*** Stored data Section Begins ***

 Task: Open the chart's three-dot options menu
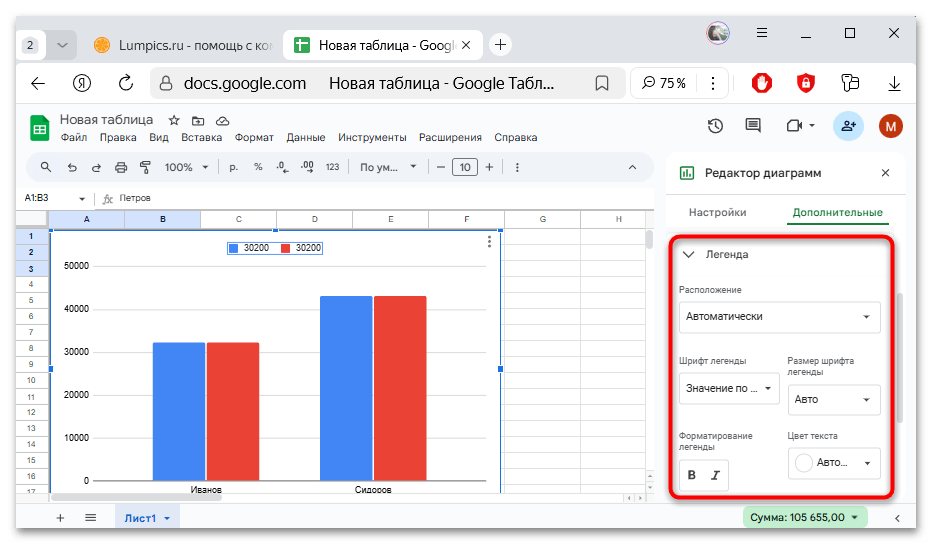point(489,241)
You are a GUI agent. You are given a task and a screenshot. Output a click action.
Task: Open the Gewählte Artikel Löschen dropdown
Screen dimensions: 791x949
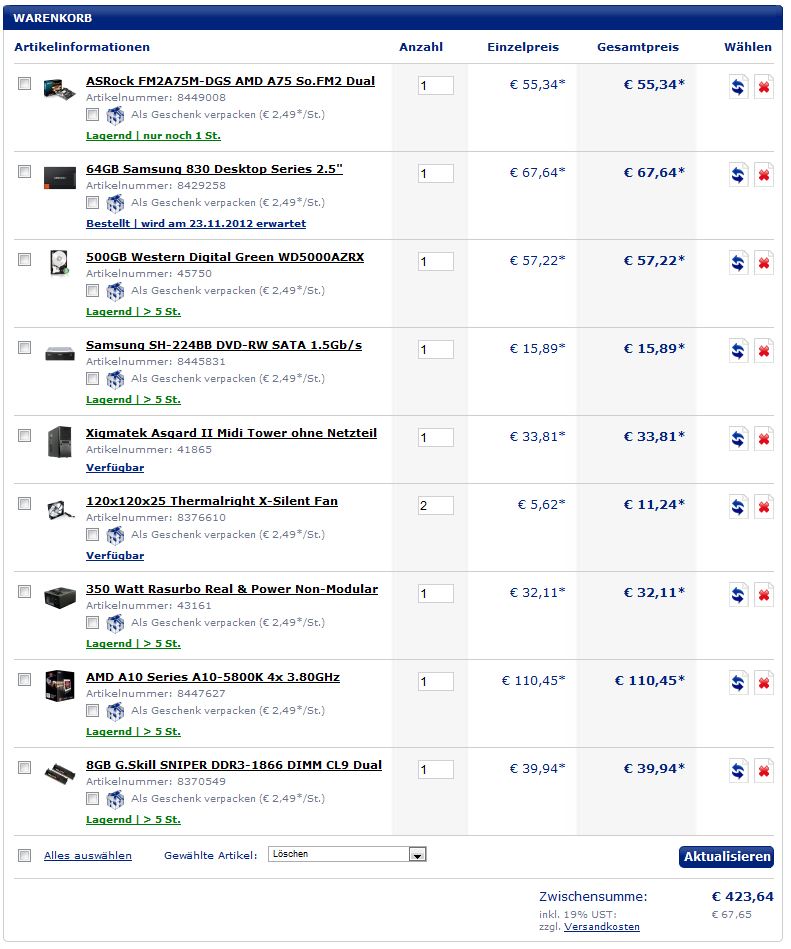coord(347,854)
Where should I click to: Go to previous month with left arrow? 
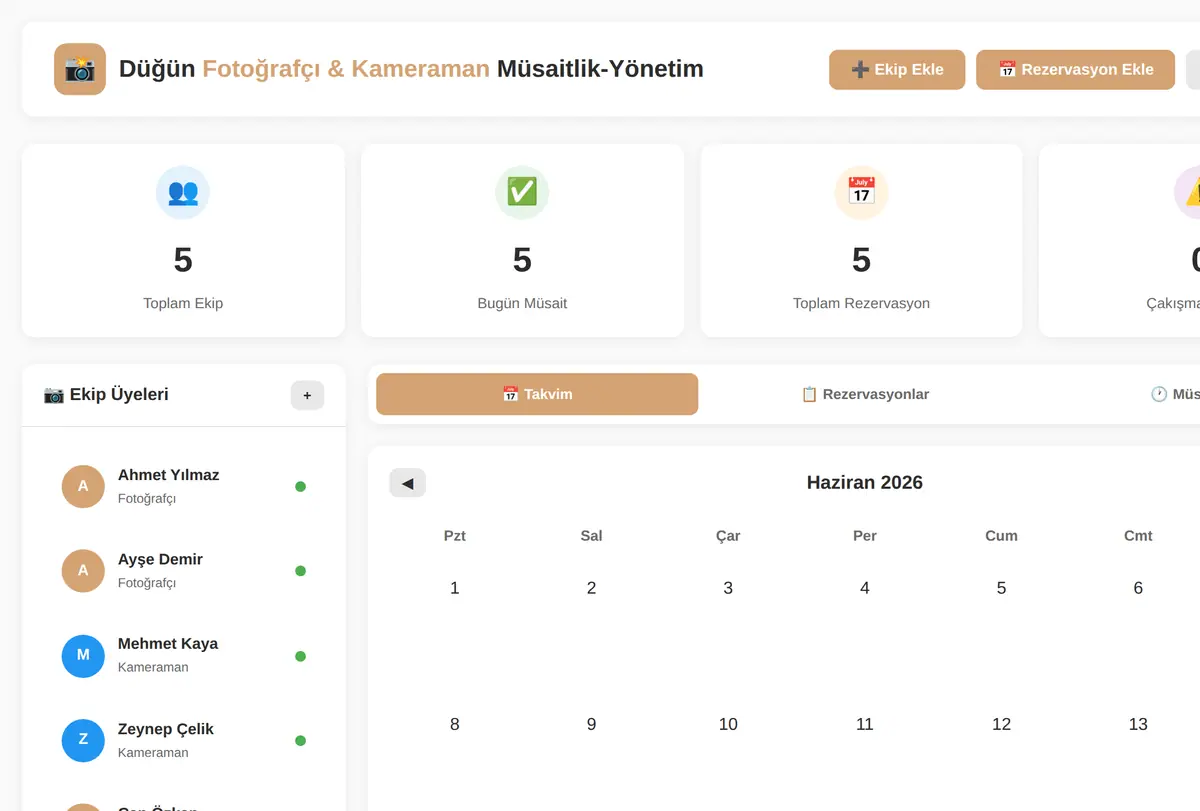pos(407,483)
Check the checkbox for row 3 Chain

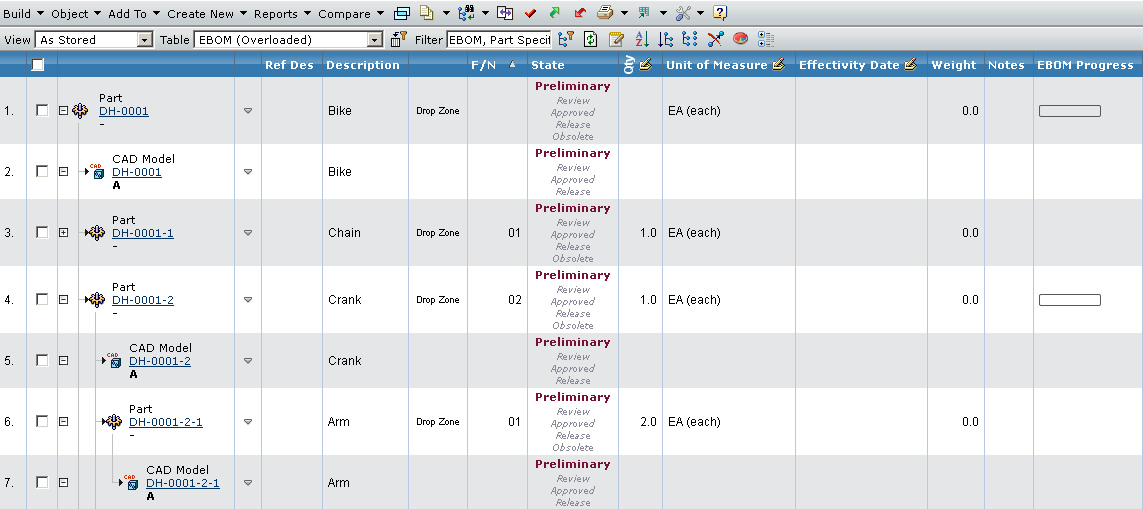pyautogui.click(x=41, y=232)
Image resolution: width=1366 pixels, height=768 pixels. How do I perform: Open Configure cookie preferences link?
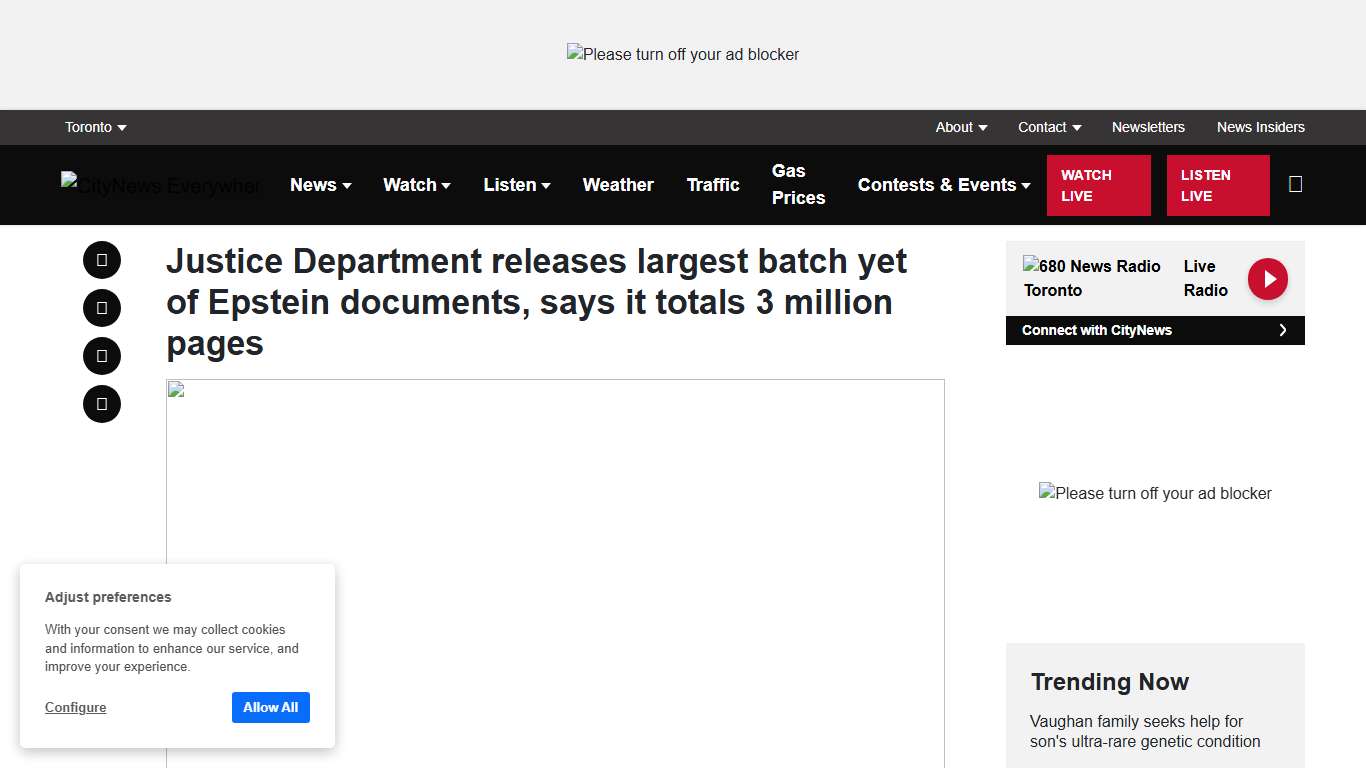(x=75, y=707)
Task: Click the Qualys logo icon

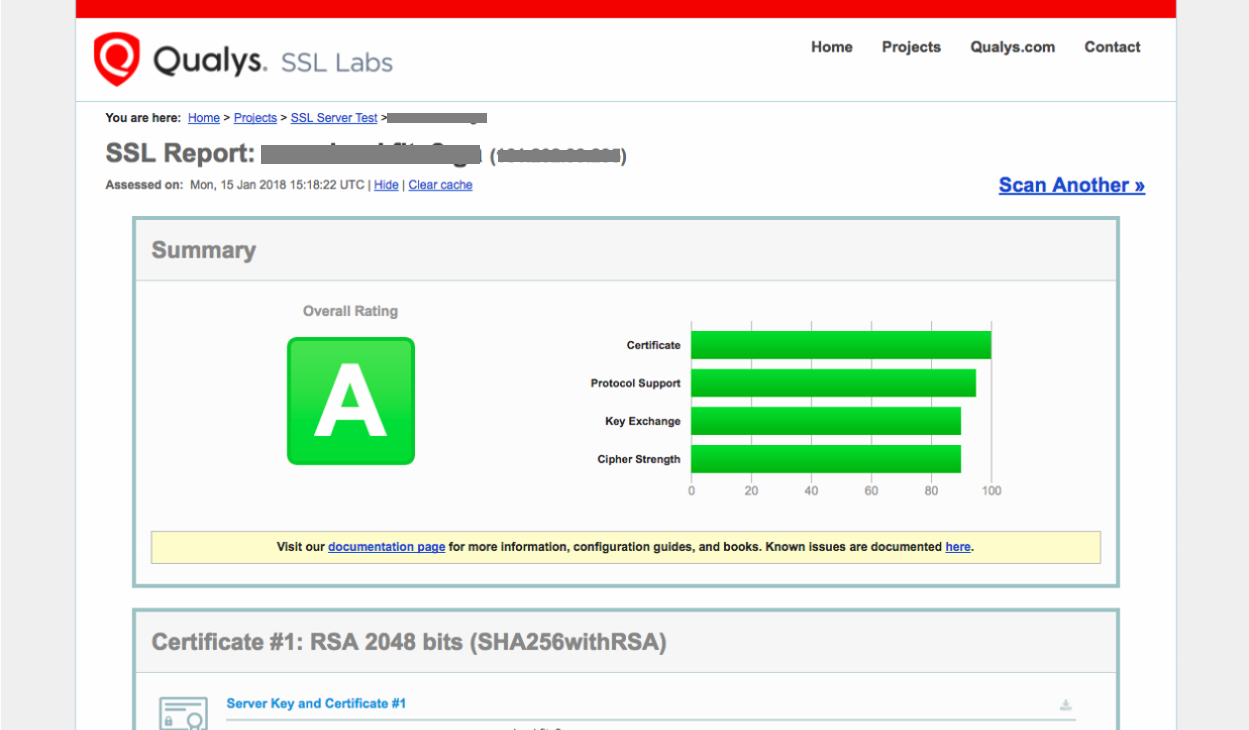Action: 115,55
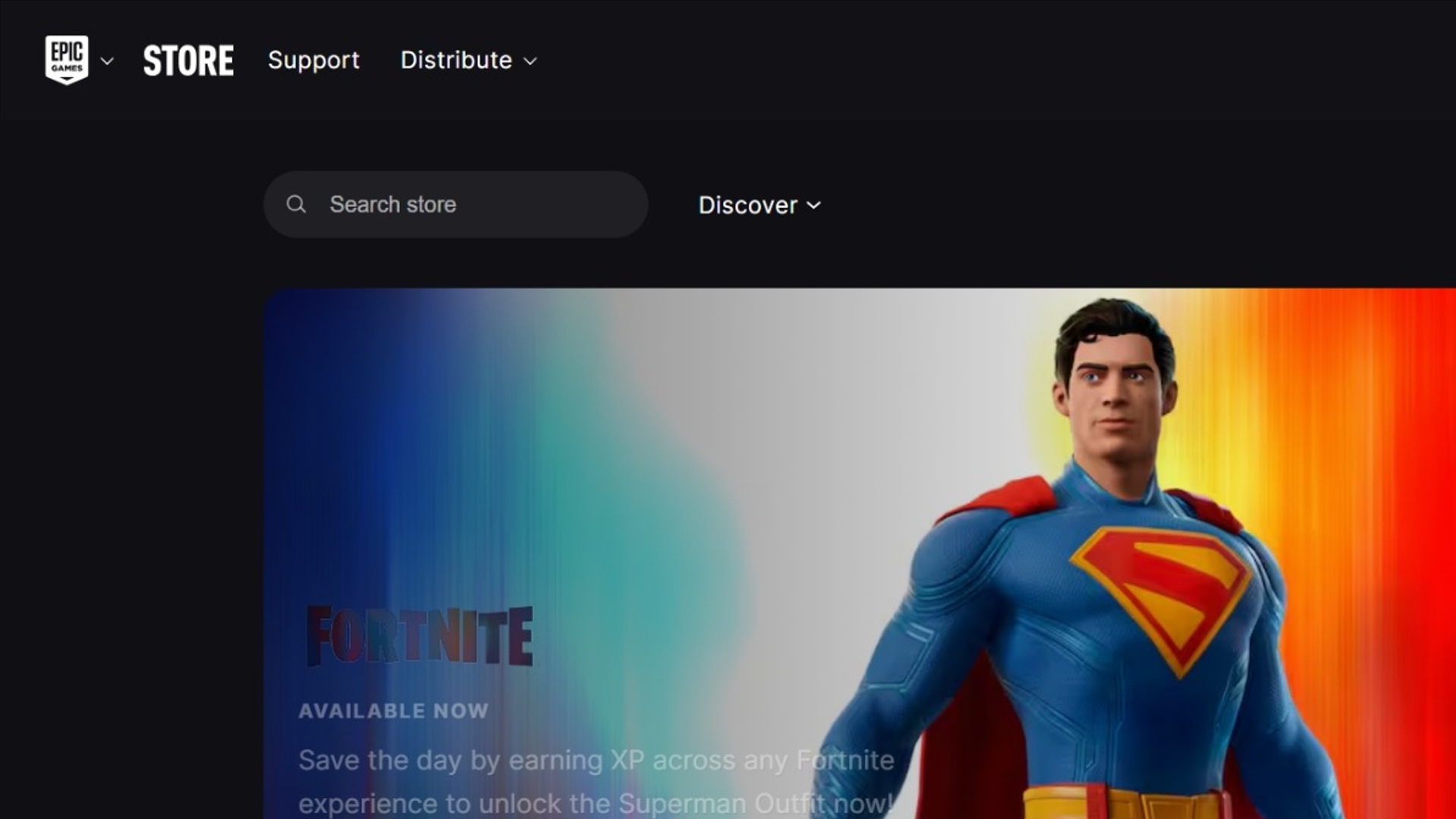Image resolution: width=1456 pixels, height=819 pixels.
Task: Select the AVAILABLE NOW label
Action: (x=393, y=710)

*** Stored data Section Ends ***

#### Brief
From the line containing "Where should I" through the last line of the entries, copy each line exactly and only those, skipping all pictures.

#### Reply
Where should I click to: Go to previous month with left arrow? 
pos(407,483)
Check the checkbox for row 3 Chain

pyautogui.click(x=41, y=232)
Image resolution: width=1366 pixels, height=768 pixels. How do I perform: Open Configure cookie preferences link?
(x=75, y=707)
Task: Click the Qualys logo icon

Action: 115,55
Image resolution: width=1456 pixels, height=819 pixels.
Task: Select the AVAILABLE NOW label
Action: (x=393, y=710)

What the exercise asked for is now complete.